Anyone who spends time around education will see an alphabet soup of terms floating around — long and complicated concepts shortened to acronyms. Now, the Redmond School District has a new one, and it’s well worth understanding.

BRYT is an intensive intervention for students facing mental health conditions and extended school absences who struggle to stay and succeed in the classroom. The program is designed to provide short-term intervention that gets students back into their regular academic schedule and prevent students dropping out. Each student has an individual plan and goals — and the top goal is that students will gain the skills necessary to be successful in the classroom and exit the program. Intervention is designed to take between eight and 12 weeks.

BRYT — short for Bridge for Resilient Youth in Transition — is based in Brookline, Mass., and is also being implemented in the Bend-La Pine Schools and other school districts around the country.

This fall, the Redmond School District began implementing the program, targeted at kids who miss a significant amount of instruction. That absence could be the result of something as basic as being in the office as part of an in-school suspension or other behavioral issue, or it could be due to hospitalization for a mental health crisis.

The school district has added student success coordinators and student success instructional assistants to the teams at nearly every school. Their role is to support the BRYT work. Each school has also added a dedicated classroom space that serves as a home base for students in the program.

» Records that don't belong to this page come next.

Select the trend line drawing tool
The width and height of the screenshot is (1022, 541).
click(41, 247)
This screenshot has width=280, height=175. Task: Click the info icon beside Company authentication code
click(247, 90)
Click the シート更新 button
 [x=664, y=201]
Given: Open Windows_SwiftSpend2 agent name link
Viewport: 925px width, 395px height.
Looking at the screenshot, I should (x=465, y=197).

The rooms, which help students who may struggle with sensory overload, are designed to be soothing, offering calming lighting, seating options, and things like kinetic sand that can help students regain control of their emotions. The rooms are also filled with information to help students understand their brains, emotions and their progress in the program.

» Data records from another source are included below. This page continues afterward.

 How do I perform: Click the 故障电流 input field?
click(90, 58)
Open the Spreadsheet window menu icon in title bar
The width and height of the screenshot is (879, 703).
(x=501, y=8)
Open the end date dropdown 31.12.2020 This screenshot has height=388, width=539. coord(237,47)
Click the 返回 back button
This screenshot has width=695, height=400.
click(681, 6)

The goal of BRYT is to teach students self-regulation strategies. Students will learn what their personal triggers are that cause their problematic behaviors, and allow them to take charge in controlling those behaviors.

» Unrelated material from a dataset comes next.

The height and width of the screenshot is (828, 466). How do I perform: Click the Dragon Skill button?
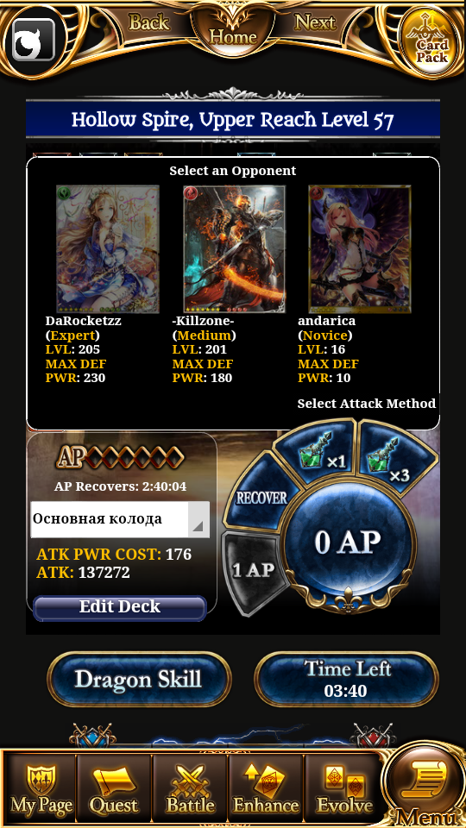139,679
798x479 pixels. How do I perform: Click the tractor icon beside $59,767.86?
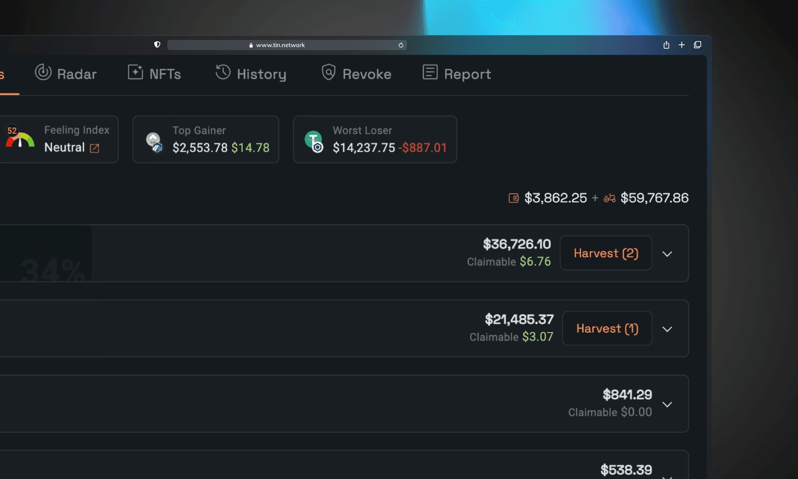609,198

Students who may benefit from BRYT intervention are identified by school teams, who then invite the child’s parents or guardians to discuss whether the program is a good fit. The BRYT program requires a great deal of family involvement — families also learn the strategies their students are learning in school, so they can practice them at home. Communication between the family and school teams is vital to BRYT’s success.

If a student needs therapy, the program identifies that and helps families access qualified professionals to assist in that work.

Typically, a BRYT staff member will observe a student to see what is going well, which environments seem to trigger the behaviors, and then help that student come up with a plan. For example, if a student tends to struggle in math class, that student may practice strategies, then go with the IA to the math classroom to put them into action in class. That allows the IA tvo help the student, but also help the teacher learn the strategies as well.

Ultimately, the district hopes all school staff will undergo professional development to learn the strategies that help students regulate their behavior. And districtwide, the goal is that this type of intervention will allow students to learn vital strategies and techniques, allowing them to be successful graduates ready to contribute to the Redmond community in the most meaningful ways.